*TRY IT*: Reproduce the entries from their first line up to and including the line with "Given: Like the". Leave out everything after it.

[Start of Attachment]

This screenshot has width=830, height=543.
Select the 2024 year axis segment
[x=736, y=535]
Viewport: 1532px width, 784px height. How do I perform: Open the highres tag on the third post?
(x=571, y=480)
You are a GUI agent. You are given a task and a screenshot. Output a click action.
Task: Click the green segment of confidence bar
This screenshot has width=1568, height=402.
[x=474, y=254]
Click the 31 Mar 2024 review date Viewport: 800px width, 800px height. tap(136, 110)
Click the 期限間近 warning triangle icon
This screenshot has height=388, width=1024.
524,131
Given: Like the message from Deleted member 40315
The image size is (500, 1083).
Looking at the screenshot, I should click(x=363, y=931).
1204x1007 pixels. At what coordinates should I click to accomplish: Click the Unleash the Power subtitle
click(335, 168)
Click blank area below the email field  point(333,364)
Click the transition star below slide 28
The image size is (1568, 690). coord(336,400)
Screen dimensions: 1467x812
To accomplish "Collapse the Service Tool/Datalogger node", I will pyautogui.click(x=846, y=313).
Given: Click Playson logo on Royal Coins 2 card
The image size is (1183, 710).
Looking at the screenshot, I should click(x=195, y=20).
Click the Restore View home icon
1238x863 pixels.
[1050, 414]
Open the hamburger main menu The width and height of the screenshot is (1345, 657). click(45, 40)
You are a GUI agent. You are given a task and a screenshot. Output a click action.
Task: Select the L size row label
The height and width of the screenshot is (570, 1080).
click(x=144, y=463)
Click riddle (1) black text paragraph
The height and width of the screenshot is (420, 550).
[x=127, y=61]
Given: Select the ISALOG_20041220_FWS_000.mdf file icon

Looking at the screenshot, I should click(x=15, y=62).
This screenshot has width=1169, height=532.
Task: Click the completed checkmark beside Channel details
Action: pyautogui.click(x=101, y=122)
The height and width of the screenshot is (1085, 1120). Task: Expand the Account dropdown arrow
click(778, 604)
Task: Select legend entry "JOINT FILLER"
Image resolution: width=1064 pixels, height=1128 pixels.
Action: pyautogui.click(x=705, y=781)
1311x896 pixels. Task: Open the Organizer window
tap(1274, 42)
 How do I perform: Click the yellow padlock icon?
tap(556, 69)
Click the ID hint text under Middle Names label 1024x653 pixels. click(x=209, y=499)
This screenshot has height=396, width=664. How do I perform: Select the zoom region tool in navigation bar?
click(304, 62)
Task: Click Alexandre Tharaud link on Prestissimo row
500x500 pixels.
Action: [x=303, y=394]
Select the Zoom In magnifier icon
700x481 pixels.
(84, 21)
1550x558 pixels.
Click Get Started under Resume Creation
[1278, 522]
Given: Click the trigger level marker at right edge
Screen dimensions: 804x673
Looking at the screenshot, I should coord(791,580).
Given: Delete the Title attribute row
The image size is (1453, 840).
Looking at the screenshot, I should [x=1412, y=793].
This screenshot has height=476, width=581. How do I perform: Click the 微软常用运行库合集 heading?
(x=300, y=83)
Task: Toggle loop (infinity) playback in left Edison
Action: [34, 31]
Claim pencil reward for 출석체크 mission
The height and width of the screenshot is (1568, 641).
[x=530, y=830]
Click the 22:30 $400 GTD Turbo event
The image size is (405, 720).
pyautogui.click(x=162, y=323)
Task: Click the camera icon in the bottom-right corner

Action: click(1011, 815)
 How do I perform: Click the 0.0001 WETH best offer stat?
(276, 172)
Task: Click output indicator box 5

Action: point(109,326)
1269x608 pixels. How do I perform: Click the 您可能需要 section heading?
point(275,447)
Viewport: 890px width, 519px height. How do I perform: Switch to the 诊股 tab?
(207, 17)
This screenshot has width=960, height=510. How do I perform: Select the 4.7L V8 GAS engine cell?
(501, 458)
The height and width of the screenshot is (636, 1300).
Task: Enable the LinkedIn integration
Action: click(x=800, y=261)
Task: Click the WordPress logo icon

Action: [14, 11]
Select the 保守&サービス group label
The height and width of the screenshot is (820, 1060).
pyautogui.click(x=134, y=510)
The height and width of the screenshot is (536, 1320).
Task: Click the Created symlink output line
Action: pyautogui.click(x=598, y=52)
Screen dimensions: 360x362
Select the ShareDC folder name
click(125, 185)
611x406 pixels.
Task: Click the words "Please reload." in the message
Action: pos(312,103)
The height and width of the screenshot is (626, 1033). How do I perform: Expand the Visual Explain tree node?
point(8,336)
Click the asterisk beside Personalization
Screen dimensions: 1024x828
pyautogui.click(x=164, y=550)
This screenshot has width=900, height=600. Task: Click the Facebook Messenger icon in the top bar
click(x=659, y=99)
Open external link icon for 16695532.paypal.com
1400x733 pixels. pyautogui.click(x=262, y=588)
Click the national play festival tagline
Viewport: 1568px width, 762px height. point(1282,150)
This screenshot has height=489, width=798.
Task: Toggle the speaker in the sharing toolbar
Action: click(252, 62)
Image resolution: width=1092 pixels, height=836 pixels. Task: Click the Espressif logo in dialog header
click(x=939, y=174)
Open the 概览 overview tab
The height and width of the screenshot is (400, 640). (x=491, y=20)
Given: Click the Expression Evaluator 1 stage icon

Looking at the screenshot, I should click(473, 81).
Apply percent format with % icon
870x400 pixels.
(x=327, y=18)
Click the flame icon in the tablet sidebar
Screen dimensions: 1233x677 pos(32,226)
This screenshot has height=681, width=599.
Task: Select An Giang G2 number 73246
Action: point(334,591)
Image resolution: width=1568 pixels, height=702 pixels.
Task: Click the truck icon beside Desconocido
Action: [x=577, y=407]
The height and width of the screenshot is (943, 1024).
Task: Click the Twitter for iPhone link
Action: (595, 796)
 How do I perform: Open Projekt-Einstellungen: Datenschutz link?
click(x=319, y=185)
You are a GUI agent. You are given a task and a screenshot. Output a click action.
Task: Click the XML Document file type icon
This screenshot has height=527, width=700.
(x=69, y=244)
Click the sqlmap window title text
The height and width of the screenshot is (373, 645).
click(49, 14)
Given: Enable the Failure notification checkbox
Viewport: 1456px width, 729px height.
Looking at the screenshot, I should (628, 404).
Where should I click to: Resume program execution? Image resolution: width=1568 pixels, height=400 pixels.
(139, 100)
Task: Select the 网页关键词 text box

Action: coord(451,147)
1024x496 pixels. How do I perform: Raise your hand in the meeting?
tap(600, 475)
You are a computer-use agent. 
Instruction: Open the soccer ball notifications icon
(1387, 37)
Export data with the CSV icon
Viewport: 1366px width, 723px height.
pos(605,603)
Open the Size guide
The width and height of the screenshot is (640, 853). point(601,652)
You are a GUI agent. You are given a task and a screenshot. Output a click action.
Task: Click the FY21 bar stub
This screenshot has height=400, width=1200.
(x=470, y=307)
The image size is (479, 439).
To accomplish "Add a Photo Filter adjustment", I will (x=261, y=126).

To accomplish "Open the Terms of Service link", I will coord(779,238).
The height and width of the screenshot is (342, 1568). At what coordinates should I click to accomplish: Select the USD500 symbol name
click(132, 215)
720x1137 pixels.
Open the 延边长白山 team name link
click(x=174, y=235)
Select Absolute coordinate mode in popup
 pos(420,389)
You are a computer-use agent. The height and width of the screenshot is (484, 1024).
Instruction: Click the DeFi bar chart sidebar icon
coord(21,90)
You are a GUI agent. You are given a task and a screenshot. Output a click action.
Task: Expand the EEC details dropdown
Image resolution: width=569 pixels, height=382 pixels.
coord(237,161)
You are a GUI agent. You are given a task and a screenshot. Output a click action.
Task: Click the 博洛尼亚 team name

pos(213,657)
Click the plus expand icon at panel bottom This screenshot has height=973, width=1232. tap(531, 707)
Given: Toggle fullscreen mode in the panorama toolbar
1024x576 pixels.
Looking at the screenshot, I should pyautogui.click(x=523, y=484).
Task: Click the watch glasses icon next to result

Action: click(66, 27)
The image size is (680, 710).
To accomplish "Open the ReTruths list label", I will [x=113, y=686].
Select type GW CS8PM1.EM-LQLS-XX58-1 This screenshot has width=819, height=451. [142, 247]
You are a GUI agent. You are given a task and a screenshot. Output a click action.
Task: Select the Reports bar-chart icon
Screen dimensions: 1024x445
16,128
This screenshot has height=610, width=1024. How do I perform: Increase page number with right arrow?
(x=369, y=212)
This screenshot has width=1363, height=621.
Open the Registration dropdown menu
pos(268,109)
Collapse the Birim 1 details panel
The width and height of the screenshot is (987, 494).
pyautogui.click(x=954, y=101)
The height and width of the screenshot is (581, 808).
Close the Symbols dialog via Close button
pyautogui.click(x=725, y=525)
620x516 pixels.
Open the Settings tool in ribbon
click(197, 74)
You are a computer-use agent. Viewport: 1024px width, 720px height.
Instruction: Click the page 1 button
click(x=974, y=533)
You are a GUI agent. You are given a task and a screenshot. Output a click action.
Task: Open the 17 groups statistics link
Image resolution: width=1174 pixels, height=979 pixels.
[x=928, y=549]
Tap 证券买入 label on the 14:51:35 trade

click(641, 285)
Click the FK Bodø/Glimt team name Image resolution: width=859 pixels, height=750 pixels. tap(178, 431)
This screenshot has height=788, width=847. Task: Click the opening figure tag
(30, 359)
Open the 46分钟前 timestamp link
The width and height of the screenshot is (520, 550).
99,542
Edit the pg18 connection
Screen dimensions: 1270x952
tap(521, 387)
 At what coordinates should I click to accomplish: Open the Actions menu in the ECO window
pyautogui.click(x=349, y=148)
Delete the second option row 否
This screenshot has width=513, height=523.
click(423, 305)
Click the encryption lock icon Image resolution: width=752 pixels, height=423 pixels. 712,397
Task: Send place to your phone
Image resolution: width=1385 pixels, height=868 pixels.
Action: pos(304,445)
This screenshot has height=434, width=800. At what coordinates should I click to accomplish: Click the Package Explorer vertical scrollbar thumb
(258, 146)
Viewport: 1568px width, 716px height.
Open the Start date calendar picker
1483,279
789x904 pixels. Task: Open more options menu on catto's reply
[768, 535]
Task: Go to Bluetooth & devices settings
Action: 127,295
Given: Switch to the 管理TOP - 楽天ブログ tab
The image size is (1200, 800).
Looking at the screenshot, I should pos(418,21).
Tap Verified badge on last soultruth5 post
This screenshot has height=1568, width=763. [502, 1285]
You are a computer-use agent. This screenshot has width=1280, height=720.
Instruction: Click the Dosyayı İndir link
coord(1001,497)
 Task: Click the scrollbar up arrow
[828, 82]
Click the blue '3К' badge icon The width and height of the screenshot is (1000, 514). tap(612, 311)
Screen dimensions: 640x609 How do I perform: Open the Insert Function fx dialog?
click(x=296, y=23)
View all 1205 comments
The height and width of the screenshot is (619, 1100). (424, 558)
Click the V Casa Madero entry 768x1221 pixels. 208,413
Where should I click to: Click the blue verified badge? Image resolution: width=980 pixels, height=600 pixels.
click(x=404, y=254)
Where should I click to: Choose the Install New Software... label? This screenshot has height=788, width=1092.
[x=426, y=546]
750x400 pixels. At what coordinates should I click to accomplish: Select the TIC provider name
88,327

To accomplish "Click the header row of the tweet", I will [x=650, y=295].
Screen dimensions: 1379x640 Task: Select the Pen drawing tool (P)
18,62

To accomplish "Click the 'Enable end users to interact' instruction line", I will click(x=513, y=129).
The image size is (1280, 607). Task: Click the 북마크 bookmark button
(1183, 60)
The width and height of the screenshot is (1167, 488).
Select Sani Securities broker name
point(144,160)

[End of Attachment]

*ANSWER TO THIS TASK*:
This screenshot has width=830, height=543.
Select the 2024 year axis segment
[x=736, y=535]
Viewport: 1532px width, 784px height. How do I perform: Open the highres tag on the third post?
(x=571, y=480)
You are a GUI agent. You are given a task and a screenshot. Output a click action.
Task: Click the green segment of confidence bar
This screenshot has width=1568, height=402.
[x=474, y=254]
Click the 31 Mar 2024 review date Viewport: 800px width, 800px height. tap(136, 110)
Click the 期限間近 warning triangle icon
This screenshot has height=388, width=1024.
524,131
Given: Like the message from Deleted member 40315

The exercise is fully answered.